DATA PROVIDED

*****

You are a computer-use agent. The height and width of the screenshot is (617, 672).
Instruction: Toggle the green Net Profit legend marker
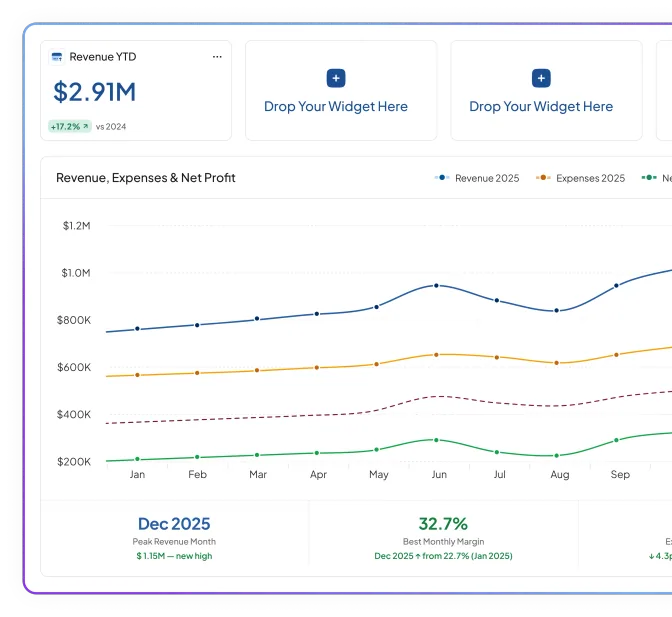tap(649, 177)
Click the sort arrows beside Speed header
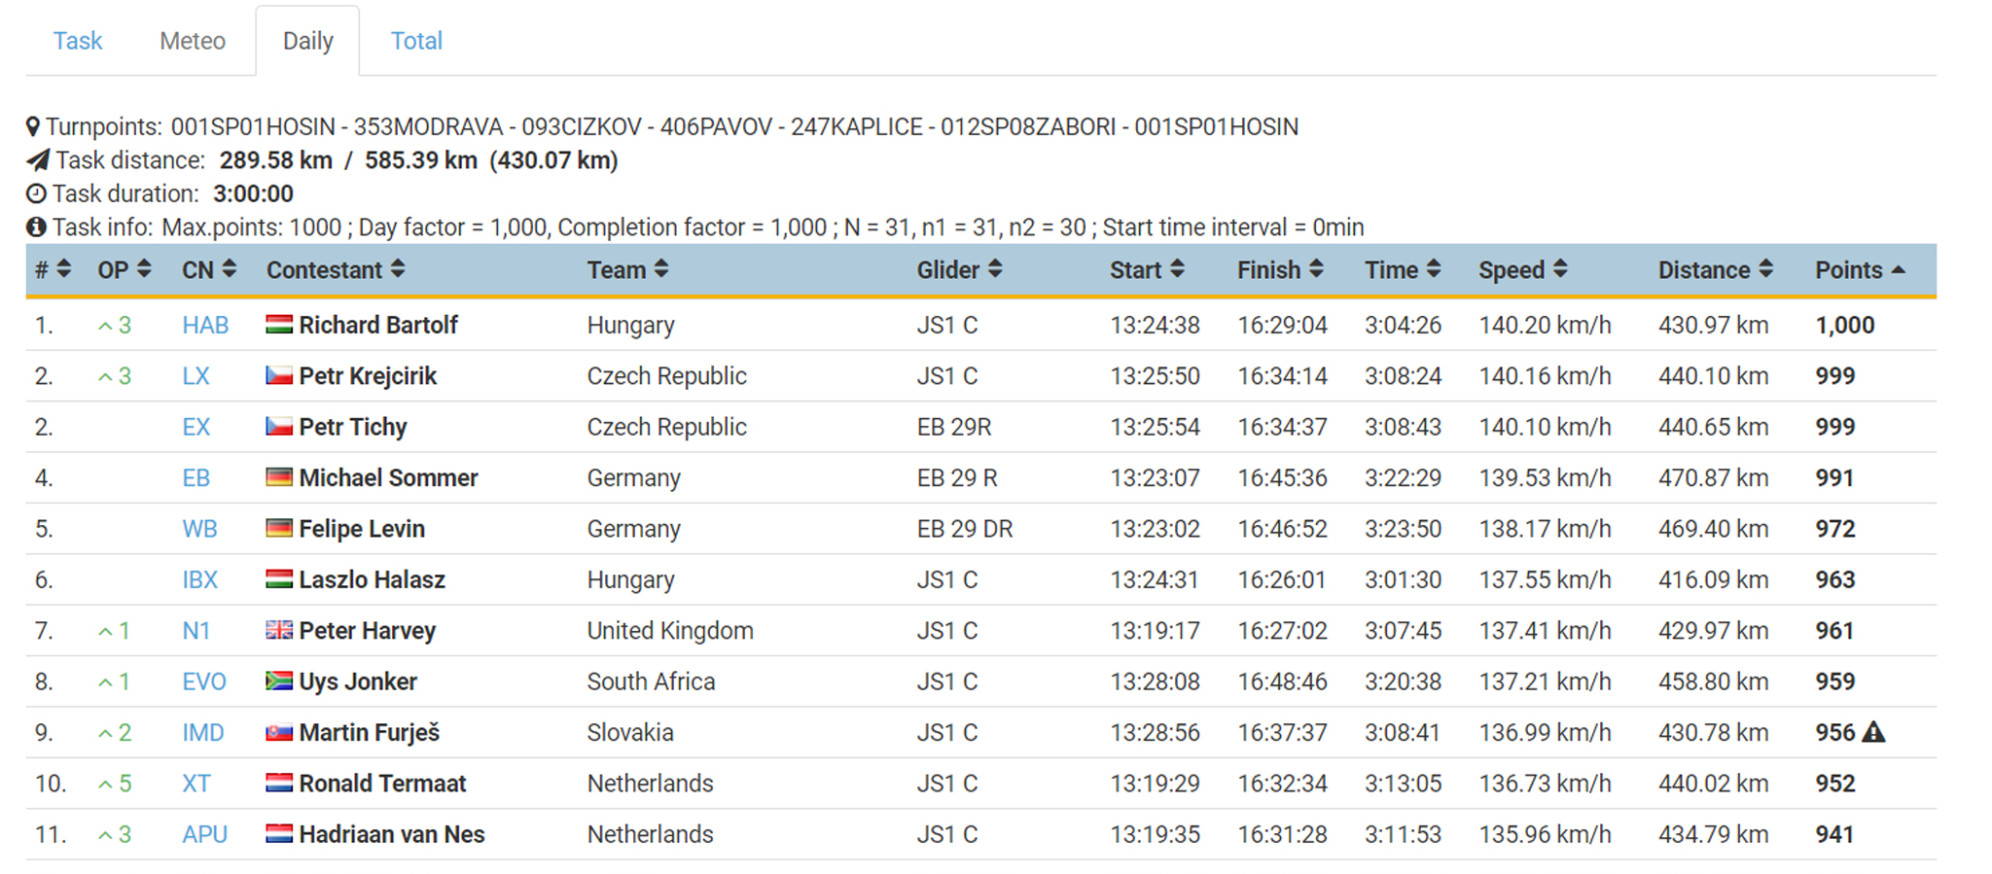 coord(1560,270)
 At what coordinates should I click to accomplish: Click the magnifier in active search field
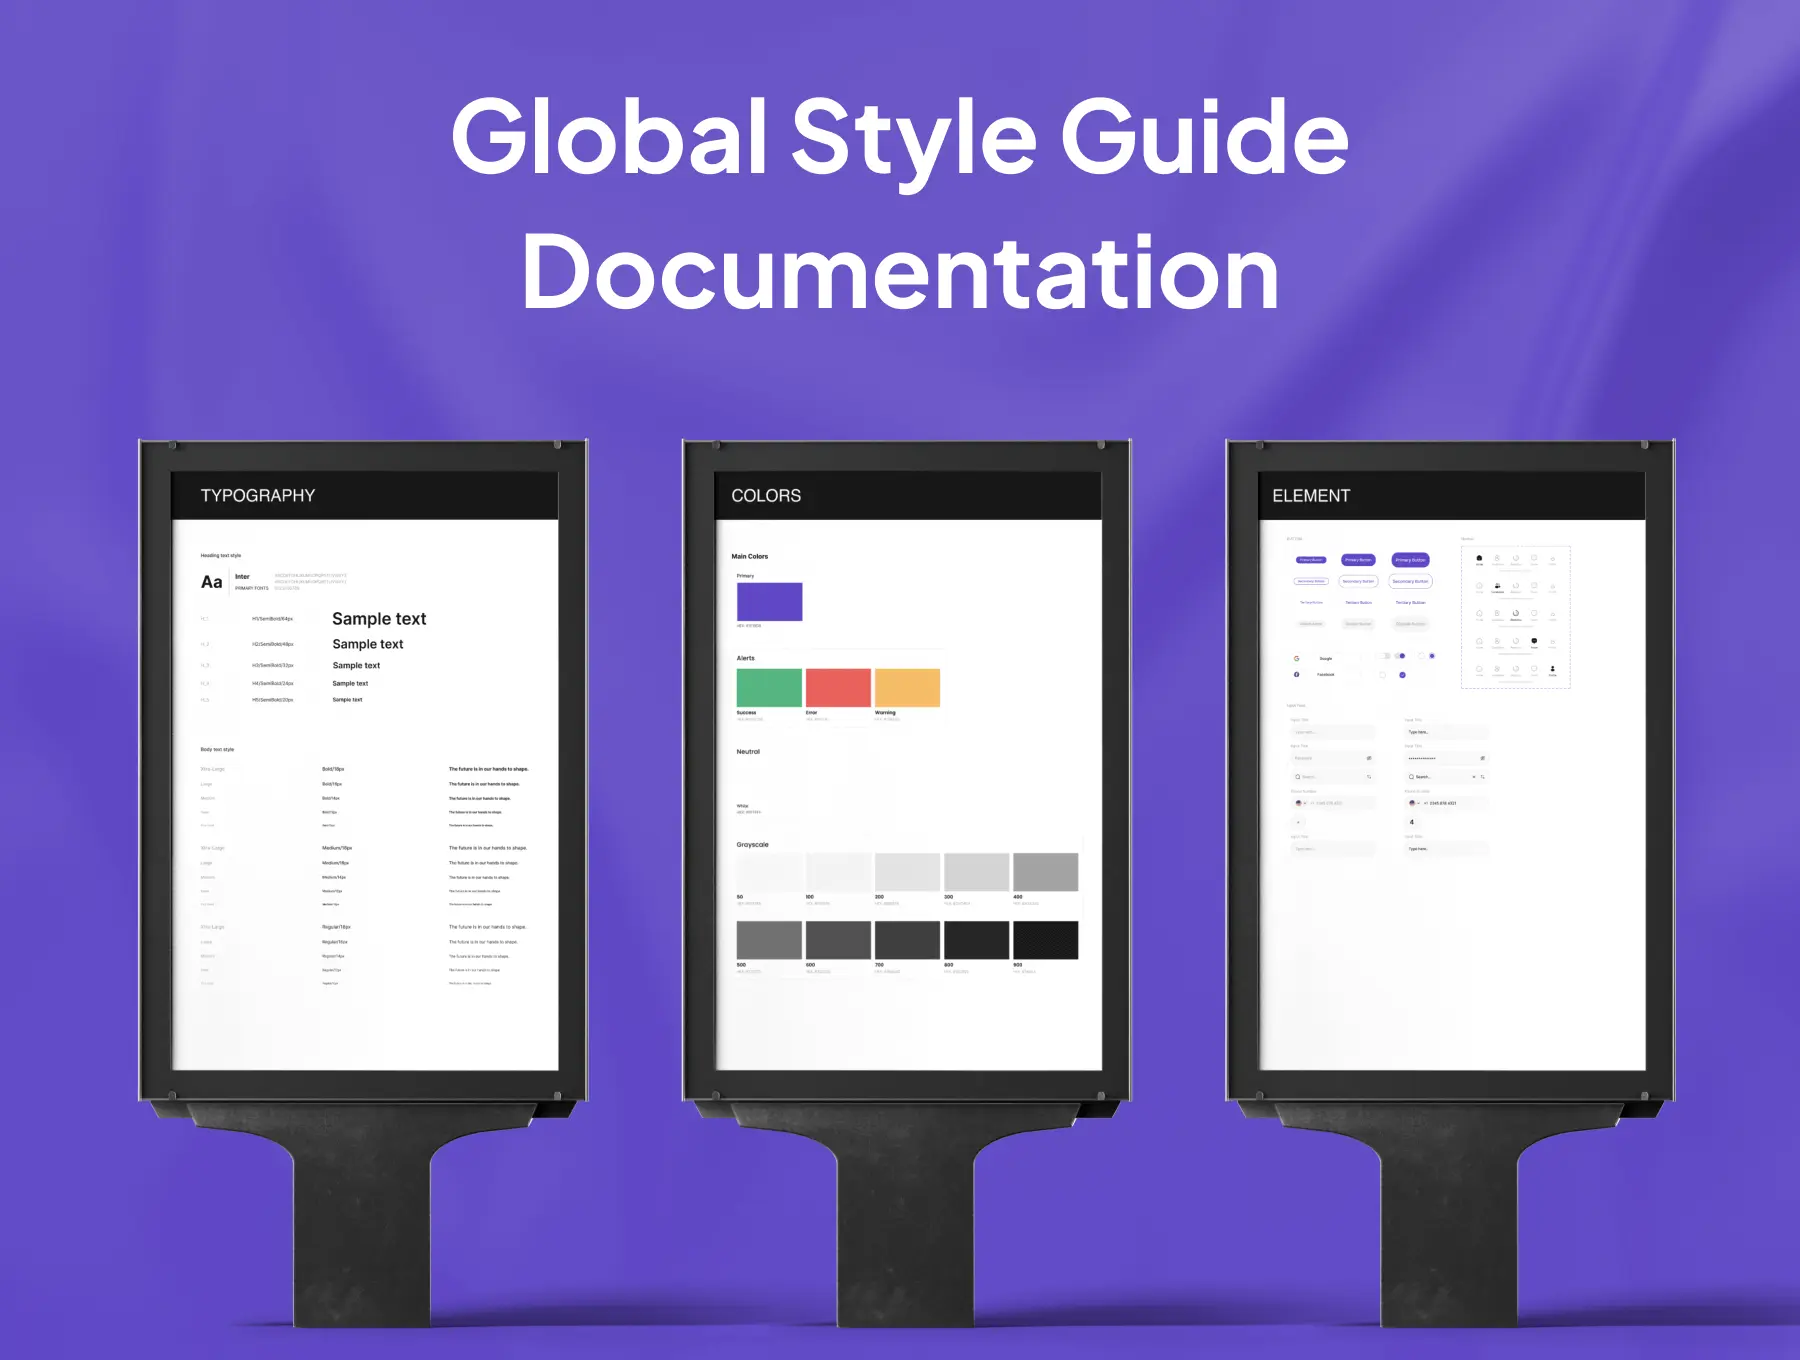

*****

AIM OF THE TASK
Quote the data above in full and without alteration; skip the pictures.

OUTPUT BELOW
You are a computer-use agent. The height and width of the screenshot is (617, 672).
Instruction: Toggle the green Net Profit legend marker
tap(649, 177)
Click the sort arrows beside Speed header
 coord(1560,270)
 At what coordinates should I click to accomplish: Click the magnifier in active search field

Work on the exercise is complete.